What is a Health Maintenance Organization in Medical Billing?

One of the most common types of insurance providers are known as a Health Maintenance Organizations (often described by the acronym HMO).

When working with patients in a Medical Office, there are many different types of Insurance options. Each type of insurance has it’s own set of advantages and disadvantages, and it is important to understand these so you can assist your patients when they are using their insurance.

Health Maintenance Organizations first gained popularity in the 1970s and changed the landscape of the healthcare world in America. They are organizations that contract with all types of providers (general providers, specialists, labs, hospitals) to create a patient service network from which the patient can choose or to whom the primary care physician can refer to.

The main benefits of the Health Maintenance Organizations to patients is lower-cost healthcare. They have access to lower premiums and little (or sometimes no) co-pay obligations. However, on the downside they must access all healthcare through an assigned primary care physician (PCP) who essentially functions as a gatekeeper to control costs to the insurance company.

Before patients can see a specialist, the PCP must refer them. Even with the required referral in hand, patients are still restricted to providers within the HMO’s network.

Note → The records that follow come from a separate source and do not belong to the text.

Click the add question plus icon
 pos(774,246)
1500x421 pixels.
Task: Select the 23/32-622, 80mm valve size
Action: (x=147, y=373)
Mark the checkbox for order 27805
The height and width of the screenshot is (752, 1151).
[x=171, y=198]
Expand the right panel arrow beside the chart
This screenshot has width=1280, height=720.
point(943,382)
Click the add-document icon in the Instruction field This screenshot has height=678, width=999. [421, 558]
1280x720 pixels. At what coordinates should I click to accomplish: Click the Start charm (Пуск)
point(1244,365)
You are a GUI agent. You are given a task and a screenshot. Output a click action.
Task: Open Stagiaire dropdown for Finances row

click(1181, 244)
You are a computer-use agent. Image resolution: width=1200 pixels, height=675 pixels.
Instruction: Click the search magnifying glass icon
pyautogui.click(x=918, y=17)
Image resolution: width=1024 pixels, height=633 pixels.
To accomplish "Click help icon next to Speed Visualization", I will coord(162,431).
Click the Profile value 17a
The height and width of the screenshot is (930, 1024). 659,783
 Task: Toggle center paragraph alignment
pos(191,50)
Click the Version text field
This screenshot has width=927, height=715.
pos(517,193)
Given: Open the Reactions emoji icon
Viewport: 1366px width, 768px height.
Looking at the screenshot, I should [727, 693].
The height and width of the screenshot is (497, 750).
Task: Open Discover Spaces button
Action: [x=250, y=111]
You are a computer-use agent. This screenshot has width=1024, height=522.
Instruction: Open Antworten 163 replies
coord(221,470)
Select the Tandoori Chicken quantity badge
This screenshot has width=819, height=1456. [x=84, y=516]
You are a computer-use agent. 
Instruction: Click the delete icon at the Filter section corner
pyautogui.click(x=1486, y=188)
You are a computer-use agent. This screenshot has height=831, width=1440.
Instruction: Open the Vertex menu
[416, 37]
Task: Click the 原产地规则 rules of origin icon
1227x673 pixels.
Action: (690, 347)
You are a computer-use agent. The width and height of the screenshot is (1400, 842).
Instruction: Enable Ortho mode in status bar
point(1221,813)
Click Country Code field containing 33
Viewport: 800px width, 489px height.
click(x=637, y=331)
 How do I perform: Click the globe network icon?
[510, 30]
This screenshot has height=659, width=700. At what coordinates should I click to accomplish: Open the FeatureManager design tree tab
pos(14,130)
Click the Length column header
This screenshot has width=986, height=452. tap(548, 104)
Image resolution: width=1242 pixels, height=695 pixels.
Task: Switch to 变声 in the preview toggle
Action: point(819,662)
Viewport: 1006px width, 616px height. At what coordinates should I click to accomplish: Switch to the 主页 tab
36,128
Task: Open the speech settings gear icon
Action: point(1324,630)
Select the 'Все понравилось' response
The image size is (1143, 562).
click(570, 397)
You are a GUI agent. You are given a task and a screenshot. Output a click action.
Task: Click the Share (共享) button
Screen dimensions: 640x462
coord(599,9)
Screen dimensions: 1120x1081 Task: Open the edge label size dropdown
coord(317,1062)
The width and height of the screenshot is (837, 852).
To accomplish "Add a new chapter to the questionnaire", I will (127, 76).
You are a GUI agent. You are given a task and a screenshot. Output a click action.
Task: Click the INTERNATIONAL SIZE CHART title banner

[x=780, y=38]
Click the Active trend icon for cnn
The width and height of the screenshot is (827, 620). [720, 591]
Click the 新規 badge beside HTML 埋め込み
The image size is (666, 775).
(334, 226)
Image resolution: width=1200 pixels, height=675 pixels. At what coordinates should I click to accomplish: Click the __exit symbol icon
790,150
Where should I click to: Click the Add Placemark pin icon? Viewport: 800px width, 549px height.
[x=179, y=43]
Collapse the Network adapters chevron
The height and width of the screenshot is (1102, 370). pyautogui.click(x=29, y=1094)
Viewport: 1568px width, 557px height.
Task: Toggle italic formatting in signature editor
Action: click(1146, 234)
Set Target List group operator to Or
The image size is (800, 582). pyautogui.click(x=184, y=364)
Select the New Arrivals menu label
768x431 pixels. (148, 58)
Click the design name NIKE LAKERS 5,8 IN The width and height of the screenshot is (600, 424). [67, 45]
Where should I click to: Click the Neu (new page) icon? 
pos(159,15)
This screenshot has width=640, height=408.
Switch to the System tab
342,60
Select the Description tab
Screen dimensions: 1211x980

In some instances, such as in emergencies, a HMO will pay for care provided by a non-HMO physician. A HMO will also pay for treatment when it is medically necessary and when the plan’s providers are normally unable to offer that treatment.

Instead of deductibles, Health Maintenance Organizations often charge a minimal amount, known as a co-payment, for each treatment or doctor’s visit. HMO members often pay a nominal co-payment of $5, $10, or $20 for office visits, tests, and prescriptions.

Health Maintenance Organizations typically have no deductibles. Coupled with low co-payments, HMOs are able to minimize out-of-pocket costs. This is designed to encourage members to seek medical treatment early, before health problems become severe.

Some HMOs have no out-of-network benefits. The cost for the out-of-network services provided may fall on the doctor or the patient. If a PPO-only provider sees an HMO patient, the PPO contract may force the provider to absorb the cost of patient treatment.


It is important to note that if the provider has no contract with the company at all and sees an Health Maintenance Organizations covered patient, then the patient may be fully responsible for all costs.